A Case Report of Dodamhwalhul-tang and acupuncture treatment for patient with lateral pontine syndrome

Article information

J Int Korean Med. 2025;46(4):996-1004
Publication date (electronic) : 2025 September 30
doi : https://doi.org/10.22246/jikm.2025.46.4.996
곽자은, 박예슬, 유호룡, 설인찬, 김윤식
대전대학교 한의과대학 심계내과학교실
Dept. of Circulatory Internal Medicine, College of Korean Medicine, Dajeon University
·교신저자: 김윤식 충남 천안시 서북구 노태산로 4 대전대부속천안한방병원 TEL: 041-521-7536 FAX: 041-521-7007 E-mail: yoonsik@dju.kr
Received 2025 August 29; Revised 2025 September 26; Accepted 2025 September 26.

Abstract

ABSTRACT

Background:

Lateral pontine syndrome is a rare brainstem infarction caused by anterior inferior cerebellar artery (AICA) occlusion, presenting with ipsilateral facial palsy, facial hypoesthesia, and vertigo.
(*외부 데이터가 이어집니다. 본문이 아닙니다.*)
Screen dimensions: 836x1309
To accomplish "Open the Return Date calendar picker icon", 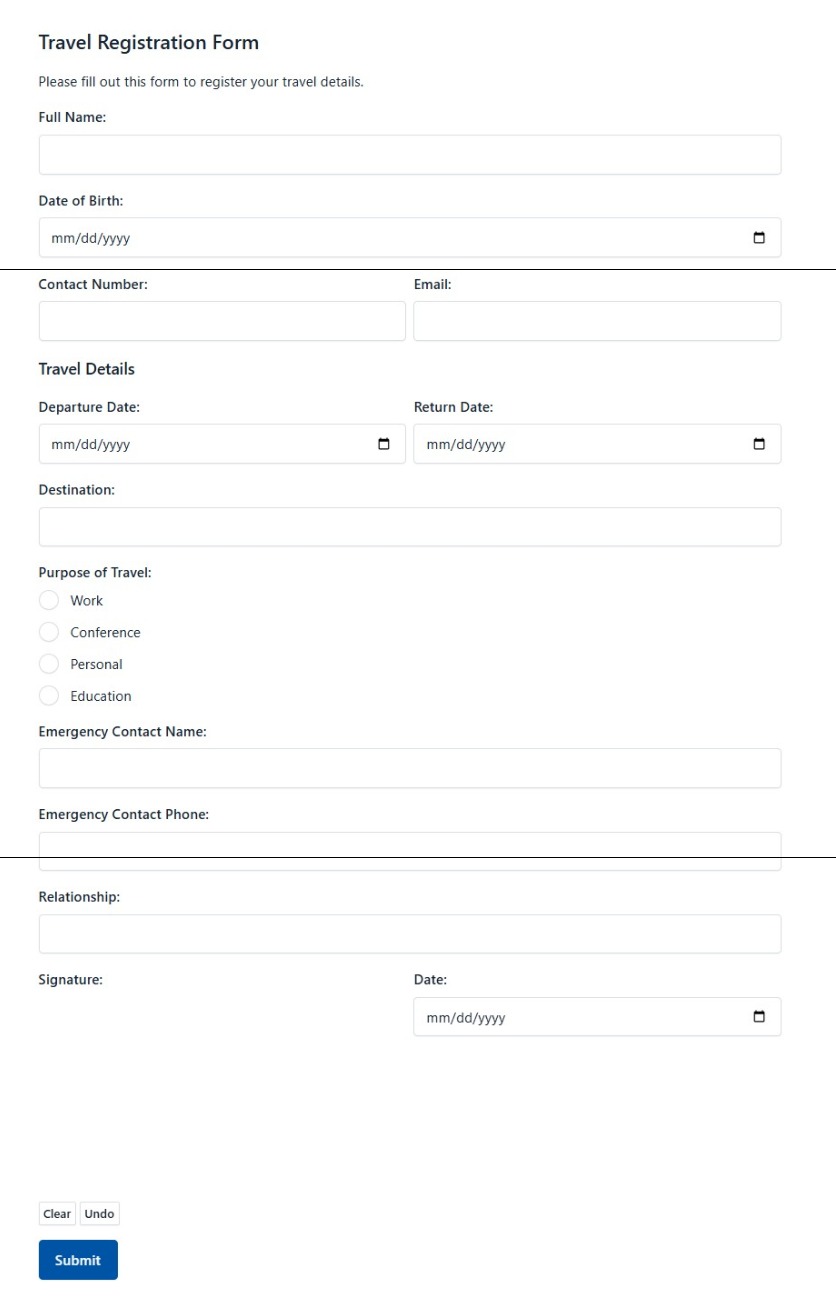I will coord(760,443).
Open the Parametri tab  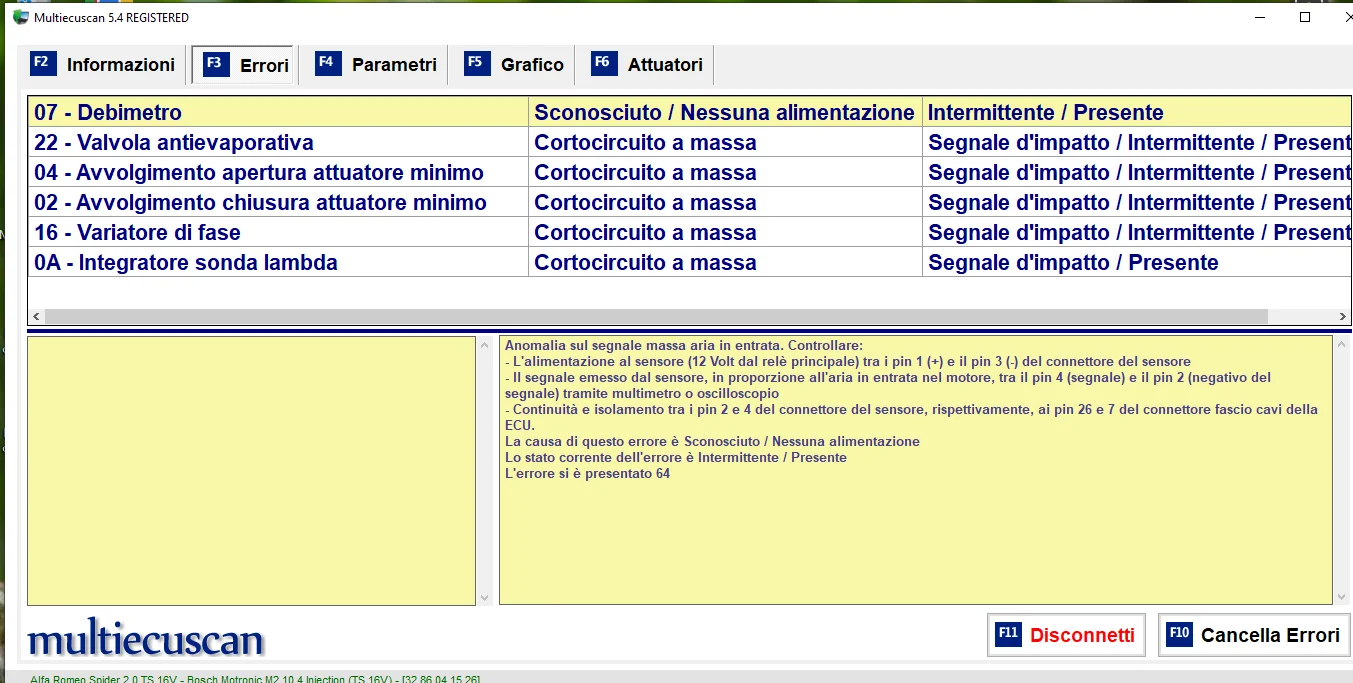[394, 65]
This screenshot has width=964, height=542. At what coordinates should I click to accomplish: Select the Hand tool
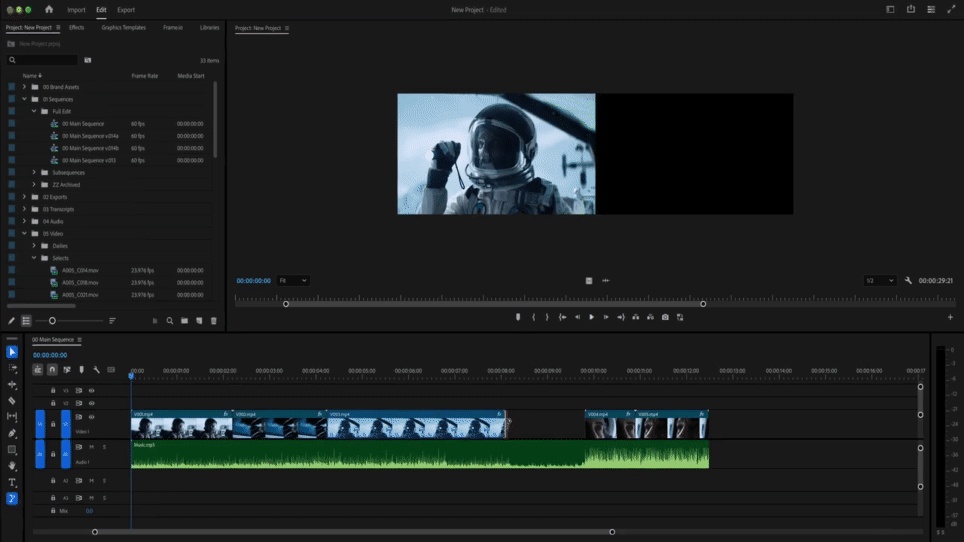tap(12, 466)
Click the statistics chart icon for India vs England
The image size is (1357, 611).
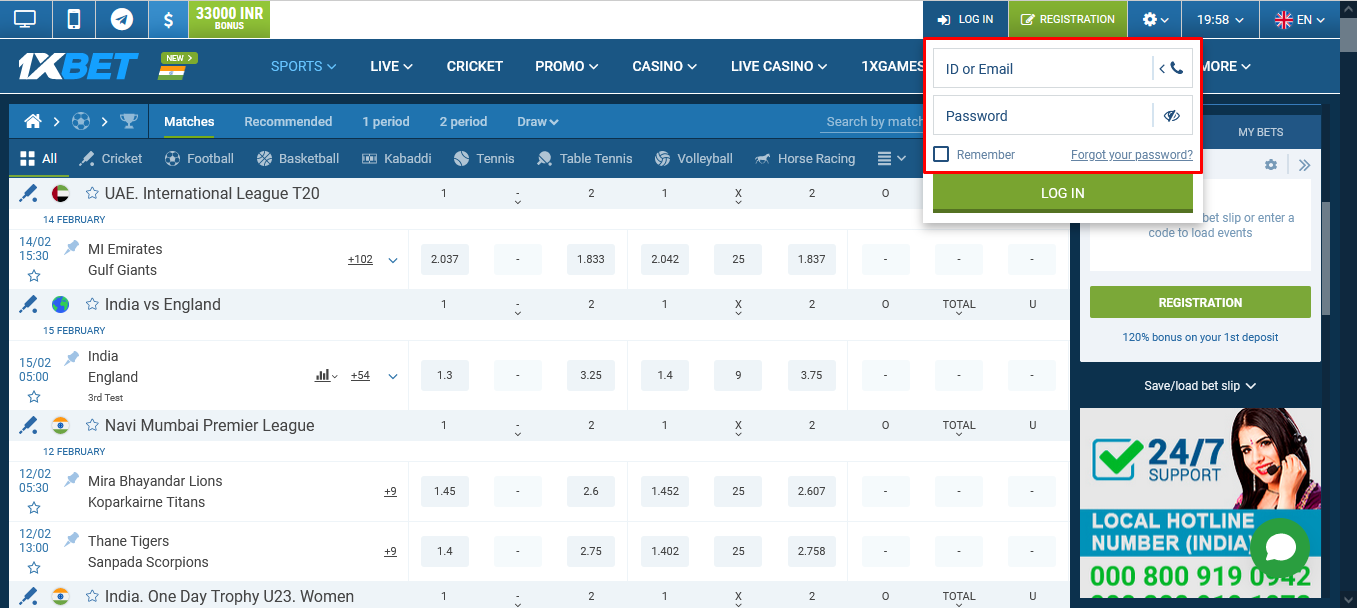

This report details the clinical course and effectiveness of Korean medicine treatment, aiming to inform early diagnosis and management strategies.

Case summary:

A 65-year-old patient with acute left pontine infarction was diagnosed with lateral pontine syndrome. The patient was hospitalized for 17 days and treated with Dodamhwalhul-tang decoction, acupuncture, moxibustion, additional herbal medicine, and fluid therapy. Clinical outcomes were assessed using the visual analog scale (VAS) and Yanagihara score. After treatment, VAS scores improved for left facial palsy (6→2), right-sided hypoesthesia (7→5), and vertigo (7→1). The Yanagihara score increased from 37 to 40.

Conclusion:

This is the first reported case of lateral pontine syndrome treated with Korean medicine. Improvements in facial palsy and vertigo suggest potential benefits of Dodamhwalhul-tang and acupuncture, highlighting the value of integrating Korean medicine approaches into stroke rehabilitation.

Ⅰ. 서 론

외측 교뇌 증후군(Lateral pontine syndrome)은 Marie-Foix syndrome이라고도 하며, 전하소뇌동맥(anterior inferior cerebellar artery: AICA) 경색으로 인해 발생하는 드문 질환이다1. 전하소뇌동맥은 일반적으로 기저동맥의 가장 뒤쪽 분지로 기저동맥의 하부 1/3 지점에서 기시하며 소뇌와 교뇌에 혈액을 공급하며2, 삼차신경, 안면신경, 청신경(5, 7, 8번) 뇌신경을 담당한다3. 해당 부위의 경색은 발생하면 동측 안면마비, 동측 안면감각저하, 동측 청력소실 및 이명, 반대측 편마비와 반대측 체간의 통각, 온도 감각 저하, 현기증, 안진 등의 증상을 유발한다4. 외측 교뇌 증후군은 해부학적 위치와 증상 측면에서 후하소뇌동맥의(posterior inferior cerebellar artery: PICA) 경색으로 발생하는 외측 연수 증후군과 유사하다. 그러나 외측 연수 증후군은 연하곤란, 발성장애를 나타나며 외측 교뇌 증후군의 주요 특징인 동측 안면마비와 청각장애는 나타나지 않는다는 차이점이 있다3. 이러한 신경학적 증상은 환자의 삶의 질에 큰 영향을 미치며, 뇌경색의 급성기 치료 이후에도 지속되는 경우가 많다.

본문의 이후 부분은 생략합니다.